> **MATERIAL SUPPLIED**

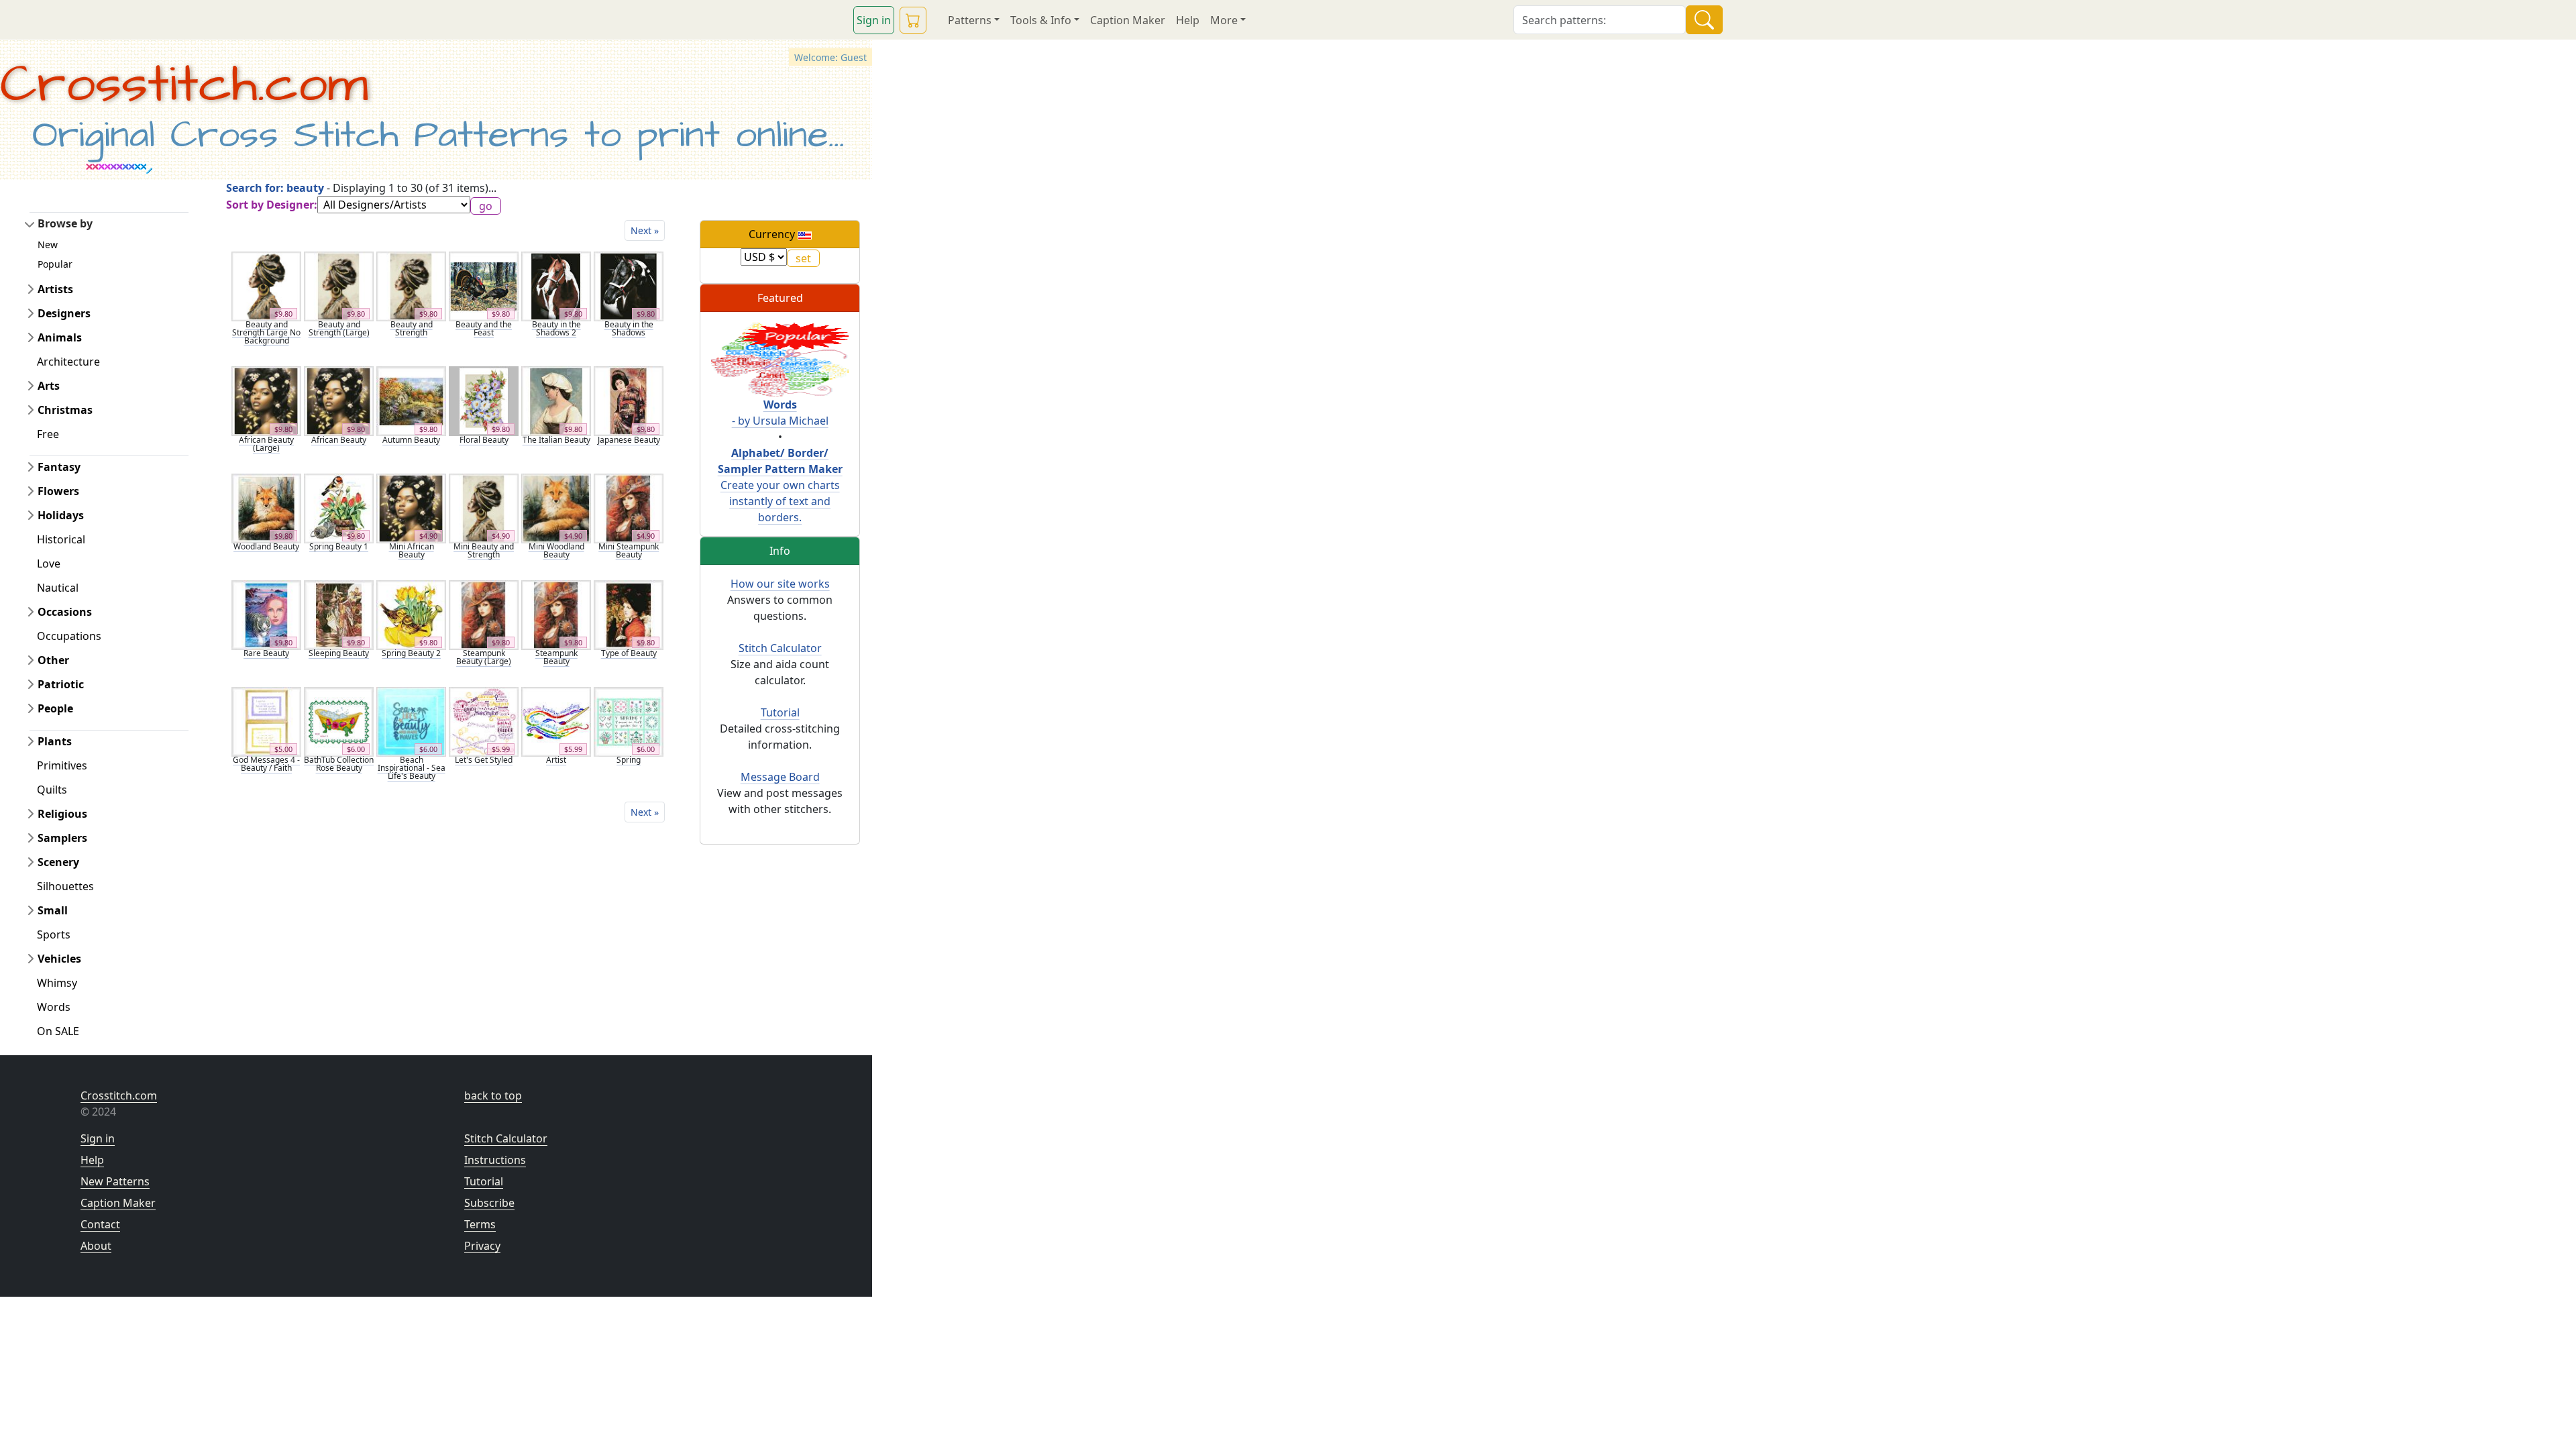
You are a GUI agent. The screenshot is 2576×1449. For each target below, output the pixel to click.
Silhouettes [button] (65, 886)
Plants (55, 741)
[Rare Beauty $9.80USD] (266, 613)
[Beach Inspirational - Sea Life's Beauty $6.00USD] (411, 720)
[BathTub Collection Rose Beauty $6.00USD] (339, 720)
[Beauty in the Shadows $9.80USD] (628, 285)
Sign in (874, 20)
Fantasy (59, 467)
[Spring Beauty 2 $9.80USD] (411, 613)
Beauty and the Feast (483, 328)
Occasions (65, 611)
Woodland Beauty (266, 546)
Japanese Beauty (629, 439)
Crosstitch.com (184, 84)
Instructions (495, 1159)
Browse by (65, 223)
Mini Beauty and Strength (483, 550)
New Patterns (115, 1181)
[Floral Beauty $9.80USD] (484, 400)
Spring (628, 759)
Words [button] (53, 1007)
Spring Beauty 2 (411, 653)
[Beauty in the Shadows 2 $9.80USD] (556, 285)
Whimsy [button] (57, 982)
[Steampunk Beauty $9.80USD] (556, 613)
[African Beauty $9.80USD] (339, 400)
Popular (55, 264)
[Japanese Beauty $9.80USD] (628, 400)
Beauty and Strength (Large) (339, 328)
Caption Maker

> **PROBLEM STATEMENT**
What is needed is an exact copy of the lines above, from the one containing "Silhouettes [button] (65, 886)" through the one containing "[Japanese Beauty $9.80USD] (628, 400)", with nothing added.

> **ANSWER TO THIS TASK**
Silhouettes [button] (65, 886)
Plants (55, 741)
[Rare Beauty $9.80USD] (266, 613)
[Beach Inspirational - Sea Life's Beauty $6.00USD] (411, 720)
[BathTub Collection Rose Beauty $6.00USD] (339, 720)
[Beauty in the Shadows $9.80USD] (628, 285)
Sign in (874, 20)
Fantasy (59, 467)
[Spring Beauty 2 $9.80USD] (411, 613)
Beauty and the Feast (483, 328)
Occasions (65, 611)
Woodland Beauty (266, 546)
Japanese Beauty (629, 439)
Crosstitch.com (184, 84)
Instructions (495, 1159)
Browse by (65, 223)
Mini Beauty and Strength (483, 550)
New Patterns (115, 1181)
[Floral Beauty $9.80USD] (484, 400)
Spring (628, 759)
Words [button] (53, 1007)
Spring Beauty 2 (411, 653)
[Beauty in the Shadows 2 $9.80USD] (556, 285)
Whimsy [button] (57, 982)
[Steampunk Beauty $9.80USD] (556, 613)
[African Beauty $9.80USD] (339, 400)
Popular (55, 264)
[Japanese Beauty $9.80USD] (628, 400)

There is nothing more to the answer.